Fognigma offers even more protection by giving admins granular user controls. Fognigma protects against threats from the inside, as well, by letting admins set which users can access which tools, folders, and files – controlling even the type of access each user has (read only, write, etc.). And Fognigma does all of this without any third-party access or oversight – you own it and you run it.

granular controls for admin

Fognigma’s MPNs are designed to allow for the easy collaboration of multiple agencies without disrupting or endangering each agency’s users or data. In our experience, once an agency gets a taste of what Fognigma can do, it wants Fognigma for its own operations. We completely support that choice (and so does Cloud Smart)!

Fognigma embraces the Defend Forward mindset. Since MPNs are built across multiple cloud providers, they can reach out into over 50 regions spread across 5 continents. Fognigma lets you boldly go into any part of the world your mission dictates. You will advance upon the enemy, yet they will not know you are there due to the invisible nature of MPNs. In fact, MPNs defend forward a little differently from other networks. They defend forward in space, but they also defend forward in time.

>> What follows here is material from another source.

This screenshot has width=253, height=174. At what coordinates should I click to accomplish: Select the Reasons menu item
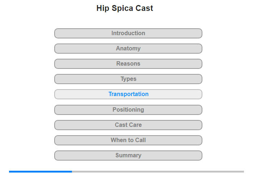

Let’s explain. Fognigma lets you extend your network, part of your network, and/or one or more of your communication components into enemy territory – you have defended forward in space. But Fognigma also gives you complete control over when the network, parts, and/or components exist, giving you the ability to defend forward in time. Because Fognigma acknowledges that “always on” isn’t always desired – both for conserving resources and extra security – it gives you the ability to manually or automatically, on a schedule, remove components, network parts, or the entire network. Or, conversely, you can add to your networks. Basically, your entire network’s topography can be constantly in flux; you will be defending forward by being everywhere and nowhere, seemingly at the same time (like Schrödinger’s network). Your shields will forever be raised, yet your troops will be constantly and silently moving around the battlefield defending forward in four dimensions (i.e., in space and in time).

Fognigma combines all the best parts of the Cloud Smart strategy with a solid Defend Forward stance. With Fognigma, your organization will be able to protect itself while not having to sit still hiding behind walls. It can move, it can flow, it can adapt to any situation. Your organization will be able to smartly glide through the cloud towards mission success, while defending in all directions. This is why we can proudly say: Fognigma helps you Cloud Smart while Defending Forward.